To be done:
Edit the lines below so that "Where should I click to" becomes "Where do I click to" everywhere it appears, and leave everything else as it is.

+++ Input +++

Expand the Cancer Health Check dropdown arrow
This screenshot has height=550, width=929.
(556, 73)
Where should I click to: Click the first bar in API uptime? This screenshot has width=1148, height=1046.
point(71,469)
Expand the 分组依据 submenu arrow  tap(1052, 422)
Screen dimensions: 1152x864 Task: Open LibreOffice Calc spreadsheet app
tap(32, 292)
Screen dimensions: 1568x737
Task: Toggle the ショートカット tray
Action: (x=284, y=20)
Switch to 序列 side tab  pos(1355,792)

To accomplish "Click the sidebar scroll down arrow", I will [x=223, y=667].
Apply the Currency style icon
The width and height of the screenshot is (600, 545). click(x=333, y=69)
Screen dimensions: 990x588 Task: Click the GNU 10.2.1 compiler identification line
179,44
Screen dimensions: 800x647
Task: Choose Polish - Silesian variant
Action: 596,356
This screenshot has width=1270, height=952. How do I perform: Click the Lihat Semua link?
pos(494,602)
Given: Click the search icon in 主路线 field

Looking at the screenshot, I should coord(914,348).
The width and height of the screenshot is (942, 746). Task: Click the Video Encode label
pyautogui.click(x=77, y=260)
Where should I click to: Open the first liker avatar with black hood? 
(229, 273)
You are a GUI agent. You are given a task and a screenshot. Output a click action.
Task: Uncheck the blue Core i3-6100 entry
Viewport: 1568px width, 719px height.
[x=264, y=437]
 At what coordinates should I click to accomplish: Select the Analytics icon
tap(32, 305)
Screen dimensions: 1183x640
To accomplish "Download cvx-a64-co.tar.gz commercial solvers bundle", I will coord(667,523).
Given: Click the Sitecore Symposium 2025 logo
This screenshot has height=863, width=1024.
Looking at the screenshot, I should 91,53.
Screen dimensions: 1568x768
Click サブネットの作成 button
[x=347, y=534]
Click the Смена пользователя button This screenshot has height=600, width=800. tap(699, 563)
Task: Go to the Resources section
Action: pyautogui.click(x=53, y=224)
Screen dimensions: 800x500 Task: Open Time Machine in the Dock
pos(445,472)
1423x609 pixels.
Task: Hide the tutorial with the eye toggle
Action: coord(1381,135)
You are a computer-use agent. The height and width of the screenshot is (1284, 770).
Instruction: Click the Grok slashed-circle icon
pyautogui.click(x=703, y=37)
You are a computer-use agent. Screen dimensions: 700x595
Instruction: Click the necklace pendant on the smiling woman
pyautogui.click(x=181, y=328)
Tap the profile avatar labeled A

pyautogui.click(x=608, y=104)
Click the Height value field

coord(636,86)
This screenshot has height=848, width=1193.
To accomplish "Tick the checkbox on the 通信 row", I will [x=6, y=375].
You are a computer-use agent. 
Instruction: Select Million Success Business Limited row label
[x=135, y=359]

+++

Output for this task:
Expand the Cancer Health Check dropdown arrow
This screenshot has height=550, width=929.
(556, 73)
Where do I click to: Click the first bar in API uptime? This screenshot has width=1148, height=1046.
point(71,469)
Expand the 分组依据 submenu arrow  tap(1052, 422)
Screen dimensions: 1152x864 Task: Open LibreOffice Calc spreadsheet app
tap(32, 292)
Screen dimensions: 1568x737
Task: Toggle the ショートカット tray
Action: (x=284, y=20)
Switch to 序列 side tab  pos(1355,792)

To accomplish "Click the sidebar scroll down arrow", I will [x=223, y=667].
Apply the Currency style icon
The width and height of the screenshot is (600, 545). click(x=333, y=69)
Screen dimensions: 990x588 Task: Click the GNU 10.2.1 compiler identification line
179,44
Screen dimensions: 800x647
Task: Choose Polish - Silesian variant
Action: 596,356
This screenshot has width=1270, height=952. How do I perform: Click the Lihat Semua link?
pos(494,602)
Given: Click the search icon in 主路线 field

Looking at the screenshot, I should coord(914,348).
The width and height of the screenshot is (942, 746). Task: Click the Video Encode label
pyautogui.click(x=77, y=260)
Where do I click to: Open the first liker avatar with black hood? 
(229, 273)
You are a GUI agent. You are given a task and a screenshot. Output a click action.
Task: Uncheck the blue Core i3-6100 entry
Viewport: 1568px width, 719px height.
[x=264, y=437]
 At what coordinates should I click to accomplish: Select the Analytics icon
tap(32, 305)
Screen dimensions: 1183x640
To accomplish "Download cvx-a64-co.tar.gz commercial solvers bundle", I will coord(667,523).
Given: Click the Sitecore Symposium 2025 logo
This screenshot has height=863, width=1024.
Looking at the screenshot, I should 91,53.
Screen dimensions: 1568x768
Click サブネットの作成 button
[x=347, y=534]
Click the Смена пользователя button This screenshot has height=600, width=800. tap(699, 563)
Task: Go to the Resources section
Action: pyautogui.click(x=53, y=224)
Screen dimensions: 800x500 Task: Open Time Machine in the Dock
pos(445,472)
1423x609 pixels.
Task: Hide the tutorial with the eye toggle
Action: coord(1381,135)
You are a computer-use agent. The height and width of the screenshot is (1284, 770).
Instruction: Click the Grok slashed-circle icon
pyautogui.click(x=703, y=37)
You are a computer-use agent. Screen dimensions: 700x595
Instruction: Click the necklace pendant on the smiling woman
pyautogui.click(x=181, y=328)
Tap the profile avatar labeled A

pyautogui.click(x=608, y=104)
Click the Height value field

coord(636,86)
This screenshot has height=848, width=1193.
To accomplish "Tick the checkbox on the 通信 row", I will [x=6, y=375].
You are a computer-use agent. 
Instruction: Select Million Success Business Limited row label
[x=135, y=359]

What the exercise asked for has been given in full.